───── Listed records ─────

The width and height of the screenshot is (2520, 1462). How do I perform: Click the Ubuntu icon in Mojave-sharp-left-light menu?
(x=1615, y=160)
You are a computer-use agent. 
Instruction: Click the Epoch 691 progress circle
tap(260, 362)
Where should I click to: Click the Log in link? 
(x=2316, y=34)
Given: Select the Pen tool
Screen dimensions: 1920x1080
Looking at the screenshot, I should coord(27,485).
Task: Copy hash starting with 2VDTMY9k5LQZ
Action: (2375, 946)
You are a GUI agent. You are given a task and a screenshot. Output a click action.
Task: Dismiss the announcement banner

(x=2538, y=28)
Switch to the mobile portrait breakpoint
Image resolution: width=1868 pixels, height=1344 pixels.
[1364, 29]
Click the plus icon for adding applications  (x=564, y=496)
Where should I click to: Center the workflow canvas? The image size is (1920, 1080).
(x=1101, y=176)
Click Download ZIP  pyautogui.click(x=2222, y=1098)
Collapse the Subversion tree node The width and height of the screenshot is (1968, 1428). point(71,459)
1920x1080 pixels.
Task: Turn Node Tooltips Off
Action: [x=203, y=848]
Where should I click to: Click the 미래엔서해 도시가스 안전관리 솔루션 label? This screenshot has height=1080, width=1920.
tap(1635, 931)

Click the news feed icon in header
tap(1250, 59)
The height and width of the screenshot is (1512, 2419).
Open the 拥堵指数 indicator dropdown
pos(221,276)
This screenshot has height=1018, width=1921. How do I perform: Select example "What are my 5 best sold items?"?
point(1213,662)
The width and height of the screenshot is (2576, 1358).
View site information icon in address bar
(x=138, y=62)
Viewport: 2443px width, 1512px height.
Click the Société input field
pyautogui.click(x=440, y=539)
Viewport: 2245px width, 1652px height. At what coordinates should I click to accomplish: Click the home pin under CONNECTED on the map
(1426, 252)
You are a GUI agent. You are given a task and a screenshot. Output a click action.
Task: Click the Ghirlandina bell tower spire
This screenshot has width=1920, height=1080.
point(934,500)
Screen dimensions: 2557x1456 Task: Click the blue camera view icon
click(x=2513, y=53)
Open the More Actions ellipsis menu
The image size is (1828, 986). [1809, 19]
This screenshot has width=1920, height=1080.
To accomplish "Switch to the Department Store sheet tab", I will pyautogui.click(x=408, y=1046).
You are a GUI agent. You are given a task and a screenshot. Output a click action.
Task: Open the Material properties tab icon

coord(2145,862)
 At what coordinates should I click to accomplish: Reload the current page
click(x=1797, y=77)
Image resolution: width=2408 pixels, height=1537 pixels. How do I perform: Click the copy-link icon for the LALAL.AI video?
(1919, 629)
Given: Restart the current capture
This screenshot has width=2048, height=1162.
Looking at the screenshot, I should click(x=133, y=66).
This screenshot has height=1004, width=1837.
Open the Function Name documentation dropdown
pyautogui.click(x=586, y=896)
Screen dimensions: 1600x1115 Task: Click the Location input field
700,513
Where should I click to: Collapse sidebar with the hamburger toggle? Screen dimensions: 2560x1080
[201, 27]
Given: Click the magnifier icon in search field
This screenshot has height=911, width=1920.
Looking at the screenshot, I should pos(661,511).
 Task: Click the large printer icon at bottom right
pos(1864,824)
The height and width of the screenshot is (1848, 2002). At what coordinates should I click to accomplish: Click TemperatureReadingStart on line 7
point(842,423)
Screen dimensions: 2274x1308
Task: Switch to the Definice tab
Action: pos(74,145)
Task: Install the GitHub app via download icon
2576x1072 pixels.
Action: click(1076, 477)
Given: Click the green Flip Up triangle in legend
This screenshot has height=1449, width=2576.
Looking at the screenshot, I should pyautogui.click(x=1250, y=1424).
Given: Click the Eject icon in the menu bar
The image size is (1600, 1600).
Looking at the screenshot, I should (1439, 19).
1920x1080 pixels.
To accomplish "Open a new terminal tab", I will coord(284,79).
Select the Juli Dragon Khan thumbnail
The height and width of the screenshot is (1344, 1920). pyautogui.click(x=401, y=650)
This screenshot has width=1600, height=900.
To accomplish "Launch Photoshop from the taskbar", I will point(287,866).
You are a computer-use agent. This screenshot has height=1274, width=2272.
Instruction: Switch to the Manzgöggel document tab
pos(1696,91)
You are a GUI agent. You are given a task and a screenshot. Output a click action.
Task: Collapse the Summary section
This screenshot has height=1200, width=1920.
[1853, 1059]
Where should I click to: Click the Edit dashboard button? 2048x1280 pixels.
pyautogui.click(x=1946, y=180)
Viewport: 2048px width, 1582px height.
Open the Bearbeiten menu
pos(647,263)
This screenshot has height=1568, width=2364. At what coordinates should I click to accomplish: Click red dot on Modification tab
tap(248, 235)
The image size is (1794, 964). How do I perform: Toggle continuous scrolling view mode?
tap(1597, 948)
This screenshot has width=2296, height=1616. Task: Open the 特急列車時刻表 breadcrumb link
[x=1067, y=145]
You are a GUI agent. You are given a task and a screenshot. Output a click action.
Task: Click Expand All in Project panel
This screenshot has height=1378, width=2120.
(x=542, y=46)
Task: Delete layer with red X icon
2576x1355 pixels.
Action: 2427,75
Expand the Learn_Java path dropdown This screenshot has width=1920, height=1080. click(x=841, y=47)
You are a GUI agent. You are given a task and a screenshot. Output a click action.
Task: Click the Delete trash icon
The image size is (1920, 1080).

─────

#### Activity
All lines in the data that contain the word "Delete" should be copied.

#### Expected answer
Task: Delete layer with red X icon
Task: Click the Delete trash icon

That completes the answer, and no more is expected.